Es handelt sich um eine kontinuierliche Herabwürdigung all dessen, was wir waren und dessen, was wir in den nächsten Jahren noch werden. Leider ist die eingeschlagene Richtung die der absoluten sozialen Angleichung. Weg mit jeder kulturellen oder folkloristischen Besonderheit oder Abweichung. Das Wichtige ist die Sicherheit, sagen sie. Als wäre Italien der einzige Ort in Europa, der sie nötig hat. Auch hier riskieren wir, immer dasselbe zu erzählen, aber wir alle wissen und zu allererst wissen das die Institutionen, dass wenn wir unseren Fußball verbessern und die Stadien wieder lebendig und spektakulär machen wollen, zuallererst gesunder Menschenverstand gefragt ist. Dann auch Geld, Planung und Organisation. Alles Dinge, die im Moment komplett zu fehlen scheinen. Man legt uns immer das „englische Modell“ in den Mund oder Sheriffs wie Gabrielli erzählen uns sogar von einem Europa des Fußballs, wo im Stadion alle sitzen und es keine Auseinandersetzungen gibt (und bezeugen dadurch, dass sie wirklich auf einem anderen Planeten leben und womöglich glauben, dass die Leute kein Internet zuhause haben, um sich vom Gegenteil zu überzeugen). Im Laufe der Jahre wurden Millionen von Euros für Imagekampagnen verschwendet. Ein bisschen so, als wenn man die Schlaglöcher ausbessert anstatt die Straße neu zu asphaltieren. Im Ergebnis heißt das, dass man andauernd irgendwo wieder flicken muss.
Es tut mir leid, dass ich immer wieder Deutschland als Beispiel aus dem Hut zaubern muss, aber wir könnten auch die skandinavischen Länder als Beispiel heranziehen. Vorbemerkung: Mir gefallen die typisch italienischen Stadien, wie auch die zerfallenen Spielstätten des Balkans mit ihren heißblütigen Fans.

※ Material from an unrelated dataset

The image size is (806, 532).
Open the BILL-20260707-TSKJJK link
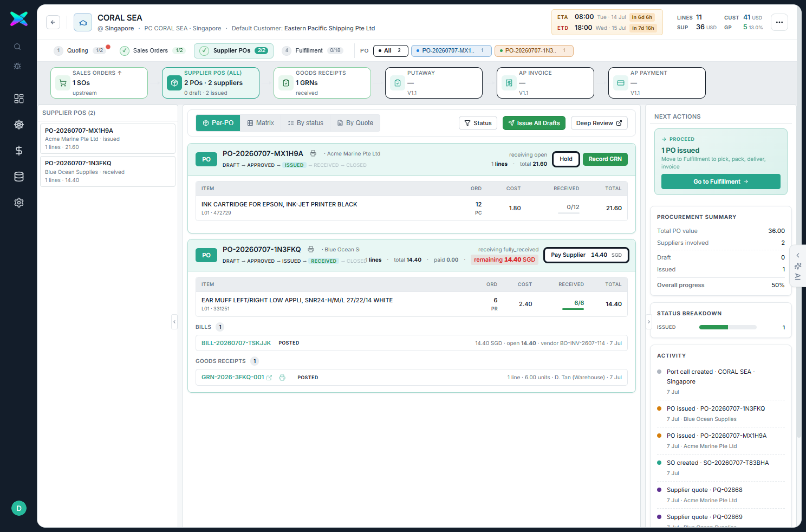[236, 343]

Aber weil man sich dafür entschieden hat, sich als „entwickeltes Gemeinwesen“ zu klassifizieren (ich habe immer noch nicht verstanden, auf der Basis von welchen Kriterien genau), muss man aber auch die Fähigkeiten mitbringen, sich auf das Niveau von wirklich fortschrittlichen Ländern zu heben. Und es sollte allen klar sein, dass es nicht einmal in England so sinnlose Verbote und Regularien gibt wie bei uns. Dies, weil man anderswo verstanden hat, dass der Fan nicht grundsätzlich eine Bestie ist und wenn man eine Person nicht wie sozialen Abschaum behandelt, sondern sie ernst nimmt, respektiert und ihr erlaubt, so zu supporten, wie es ihr gefällt, diese Person mit Sicherheit positiv darauf reagiert. Aber für das alles braucht es Kultur und Geduld. Alles Voraussetzungen, die in Italien fehlen.
Und dann wären da noch die Eigeninteressen. Da gibt es Präfekten und Polizeichefs, die ihre Karriere auf der Ausgestaltung der öffentlichen Ordnung aufbauen. Unwichtig, wenn das alles nur provisorisch zusammengespuckt ist. Wichtig ist, dass man etwas vorzeigen kann, nicht dass man konkret und pragmatisch handelt. Ein Hund, der sich in den Schwanz beißt. Ich werfe mal diese Provokation in den Raum: Bringen wir Trommeln, Megaphone, Banner, Rauchbomben und Bengalos, Choreografien, Fahnen und Farben wieder in die Stadien zurück. Die Eintrittskarten sind namensgebunden? Wozu dienen dann Fankarten, Drehkreuze und Blocktrennungen? Hör doch auf. Wir bewegen uns in die genau entgegengesetzte Richtung vom Rest der Welt. Reißen wir die Trennwände nieder. Verkaufen wir Tickets wieder zu nachvollziehbaren Preisen. Wie viel wettet ihr, dass sich die Stadien wieder füllen werden? Und das soll überhaupt nicht heißen, dass es jeden Sonntag zu Straßenkämpfen kommt. Vor allen Dingen wenn du den Leuten die Möglichkeit gibst, ihren Stress im Stadion abzubauen und das optimal in geregelte Bahnen führst, kann die Gesellschaft davon nur profitieren. Die Menschen sind nicht müde vom Fußball, sie haben auch ihre Leidenschaft dafür nicht verloren, sie kotzt einfach nur an, was aus diesem Sport geworden ist.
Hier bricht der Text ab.